_Dataset records_

┄┄┄┄┄┄┄┄┄┄┄┄┄┄┄┄┄┄┄┄

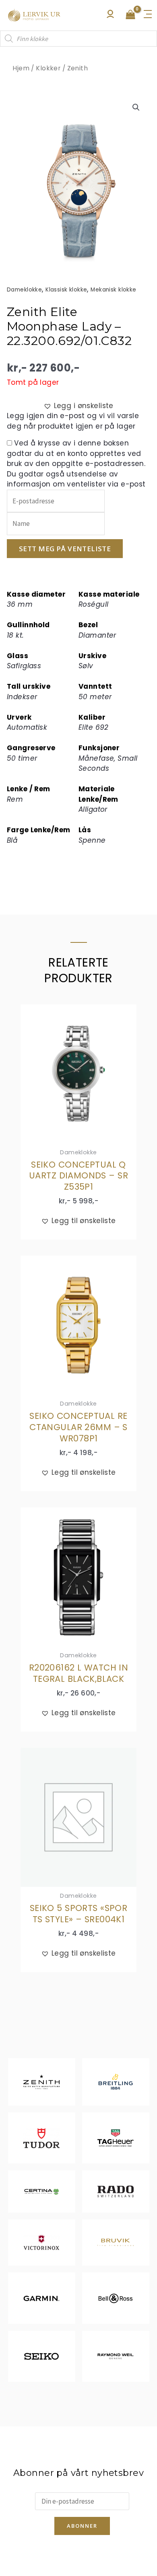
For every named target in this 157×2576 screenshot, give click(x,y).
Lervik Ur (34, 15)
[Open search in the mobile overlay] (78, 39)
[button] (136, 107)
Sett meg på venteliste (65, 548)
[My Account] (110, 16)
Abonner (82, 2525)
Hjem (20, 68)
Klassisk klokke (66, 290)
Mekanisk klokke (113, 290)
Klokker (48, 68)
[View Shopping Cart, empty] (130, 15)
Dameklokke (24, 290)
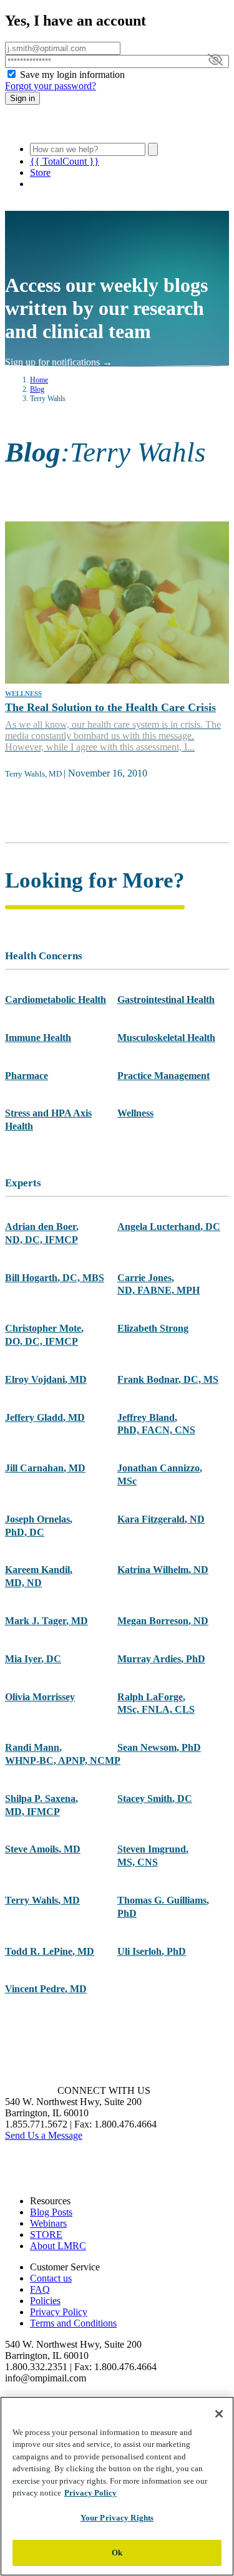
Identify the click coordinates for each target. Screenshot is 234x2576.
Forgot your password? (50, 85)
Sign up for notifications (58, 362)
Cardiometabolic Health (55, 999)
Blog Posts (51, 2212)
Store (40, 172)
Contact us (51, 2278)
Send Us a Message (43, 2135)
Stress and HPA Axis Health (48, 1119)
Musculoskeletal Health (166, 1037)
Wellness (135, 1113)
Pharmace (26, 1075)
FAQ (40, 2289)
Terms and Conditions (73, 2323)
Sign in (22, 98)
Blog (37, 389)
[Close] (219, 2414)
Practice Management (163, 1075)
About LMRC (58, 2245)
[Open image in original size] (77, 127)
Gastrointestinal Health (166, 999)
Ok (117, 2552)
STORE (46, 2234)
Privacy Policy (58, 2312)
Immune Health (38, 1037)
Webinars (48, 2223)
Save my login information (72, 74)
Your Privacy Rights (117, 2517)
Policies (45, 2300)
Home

┄┄┄┄┄┄┄┄┄┄┄┄┄┄┄┄┄┄┄┄

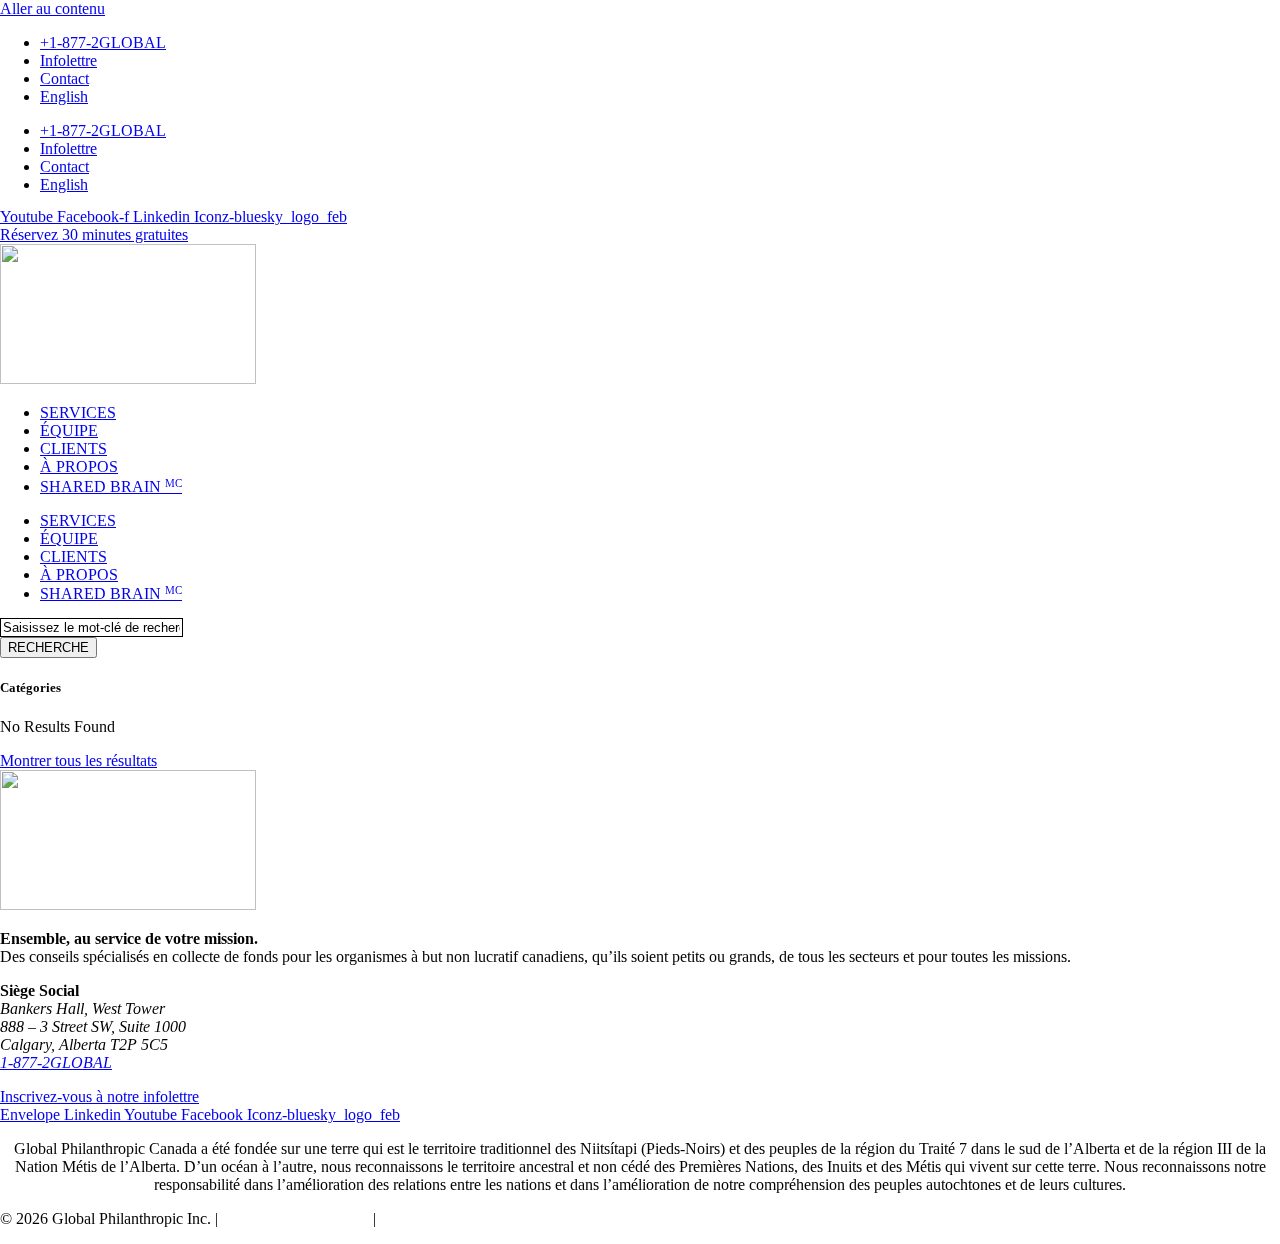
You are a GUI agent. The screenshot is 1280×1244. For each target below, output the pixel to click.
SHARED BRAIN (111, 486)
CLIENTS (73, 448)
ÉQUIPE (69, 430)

┄┄┄┄┄┄┄┄┄┄┄┄┄┄┄┄┄┄┄┄

_Task prompt_
Scan the listing above and copy all lines containing the word "Open".

_Solved exercise_
[Open search in the mobile overlay] (78, 39)
[Open image in original size] (77, 127)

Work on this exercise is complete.